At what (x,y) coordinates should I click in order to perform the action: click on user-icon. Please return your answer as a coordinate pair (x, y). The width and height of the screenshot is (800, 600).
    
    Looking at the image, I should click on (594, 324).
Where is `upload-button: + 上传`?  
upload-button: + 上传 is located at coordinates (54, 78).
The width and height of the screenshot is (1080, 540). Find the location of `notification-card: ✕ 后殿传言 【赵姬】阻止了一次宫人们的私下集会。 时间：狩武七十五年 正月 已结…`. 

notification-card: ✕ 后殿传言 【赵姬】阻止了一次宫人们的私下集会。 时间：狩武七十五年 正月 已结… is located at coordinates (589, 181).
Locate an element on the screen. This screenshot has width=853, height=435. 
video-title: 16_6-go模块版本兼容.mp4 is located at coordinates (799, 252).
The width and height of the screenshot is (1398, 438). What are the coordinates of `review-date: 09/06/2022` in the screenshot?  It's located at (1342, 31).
· · ·
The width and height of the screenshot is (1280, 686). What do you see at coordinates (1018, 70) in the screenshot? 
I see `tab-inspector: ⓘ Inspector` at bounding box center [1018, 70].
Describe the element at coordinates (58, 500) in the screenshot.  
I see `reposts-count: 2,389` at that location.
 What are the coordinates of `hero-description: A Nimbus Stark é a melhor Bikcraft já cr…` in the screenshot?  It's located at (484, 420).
· · ·
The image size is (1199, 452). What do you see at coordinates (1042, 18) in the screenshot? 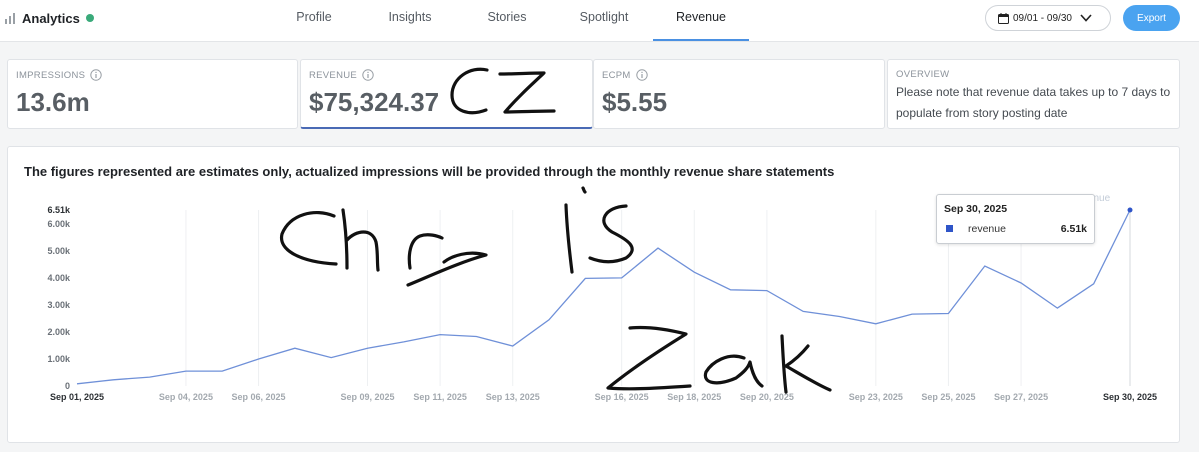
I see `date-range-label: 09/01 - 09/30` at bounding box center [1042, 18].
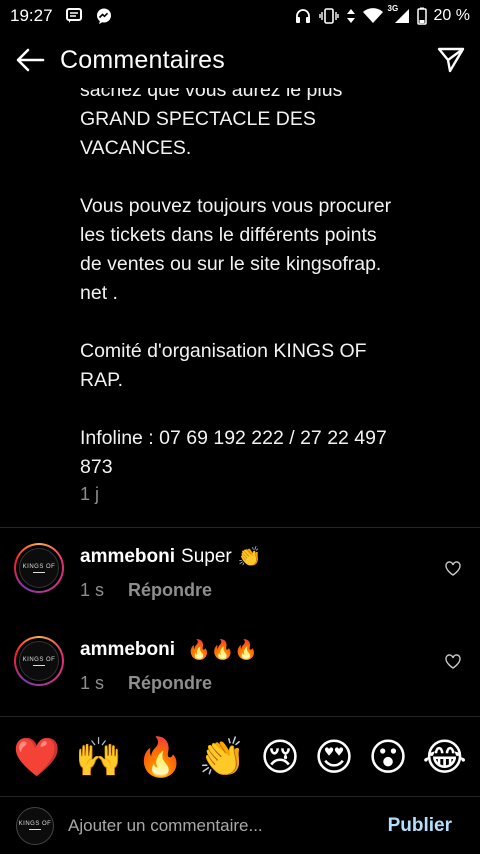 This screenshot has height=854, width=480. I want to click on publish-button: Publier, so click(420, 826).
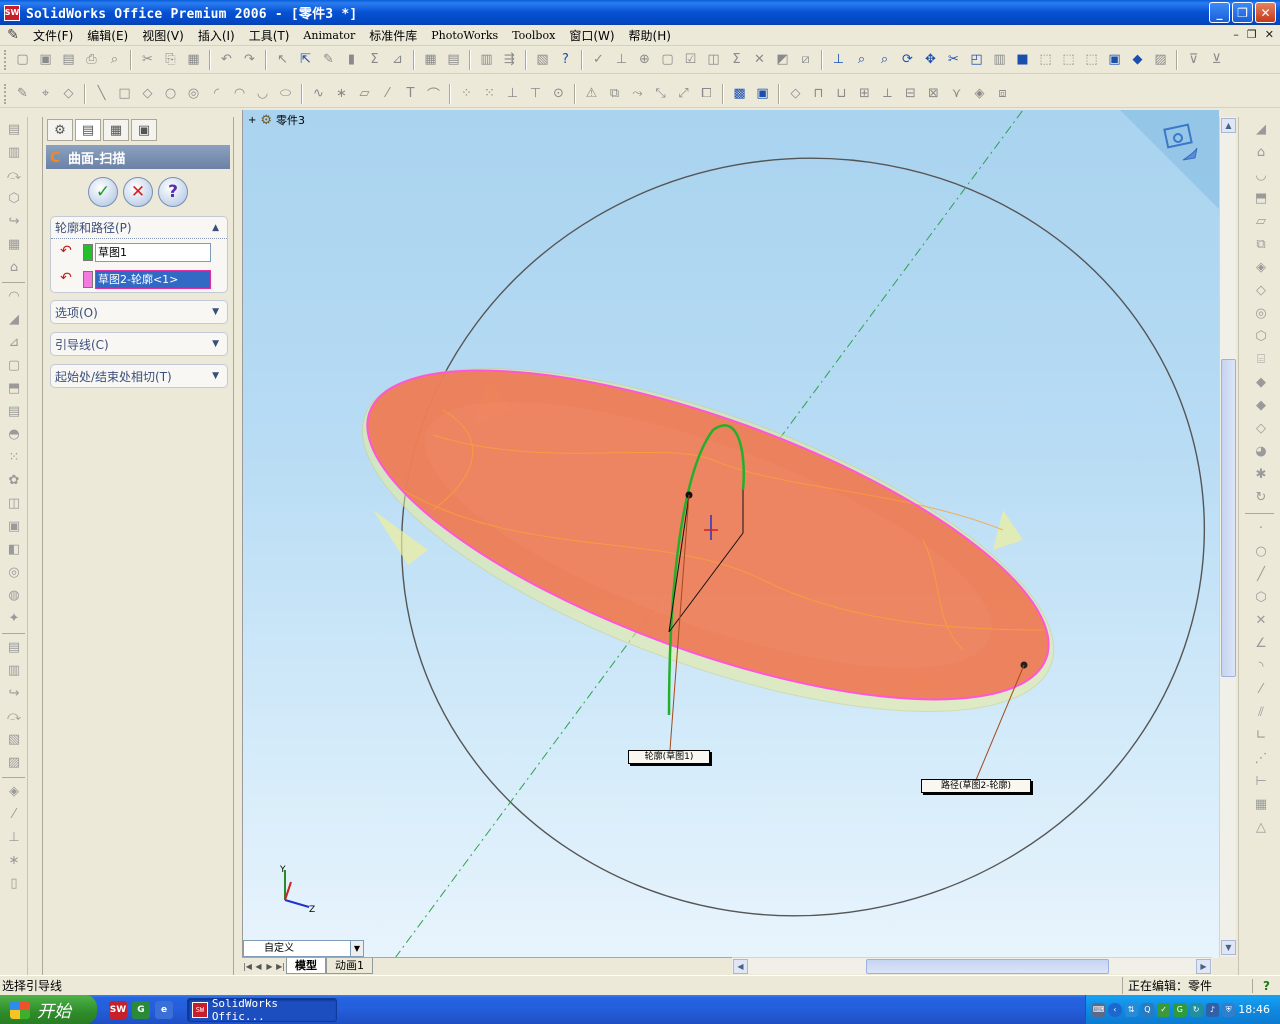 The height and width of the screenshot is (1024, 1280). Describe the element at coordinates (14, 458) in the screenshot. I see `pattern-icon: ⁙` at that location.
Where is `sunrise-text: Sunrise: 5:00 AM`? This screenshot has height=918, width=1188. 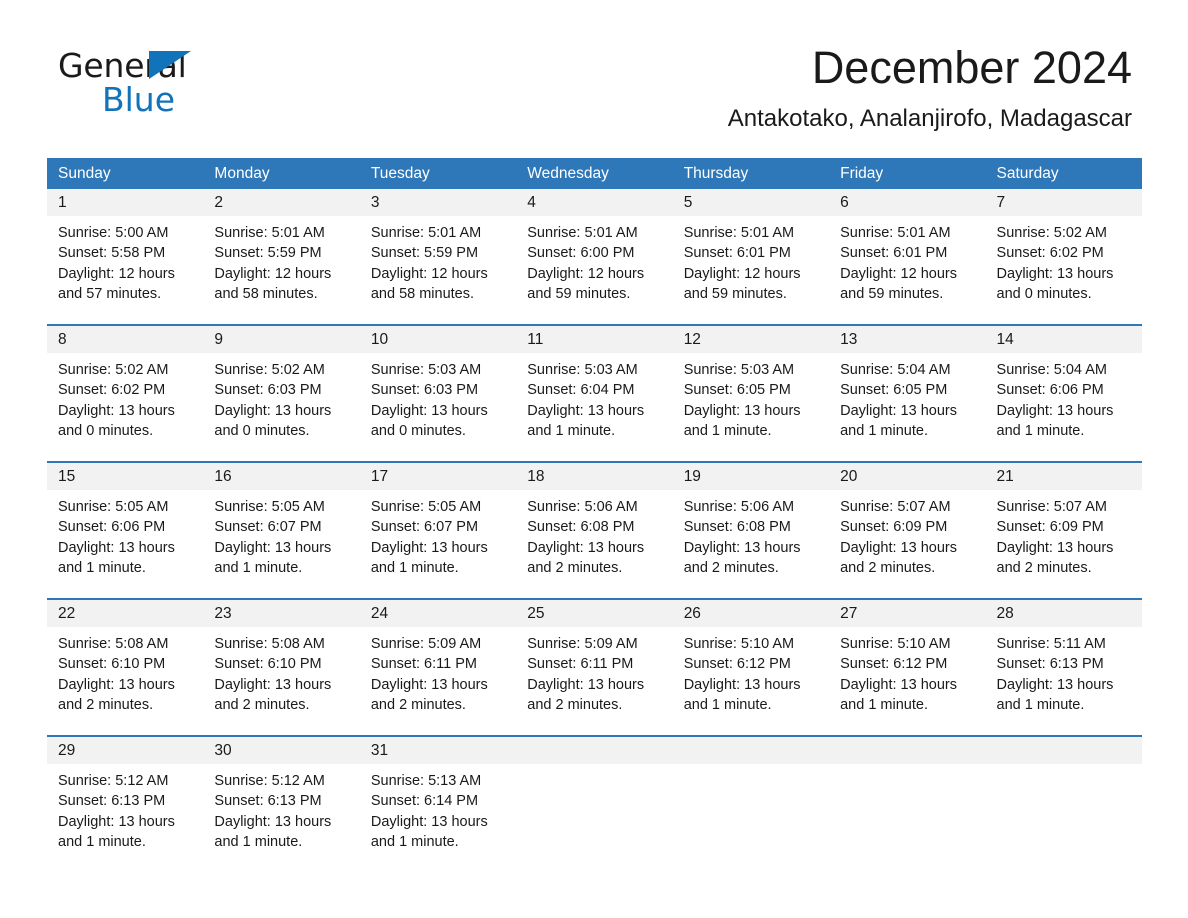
· · ·
Please copy out the lines above word for word, from the line with "Describe the element at coordinates (58, 500)" to the line with "at (484, 420).", including both of those lines.

Describe the element at coordinates (58, 500) in the screenshot.  
I see `reposts-count: 2,389` at that location.
 What are the coordinates of `hero-description: A Nimbus Stark é a melhor Bikcraft já cr…` in the screenshot?  It's located at (484, 420).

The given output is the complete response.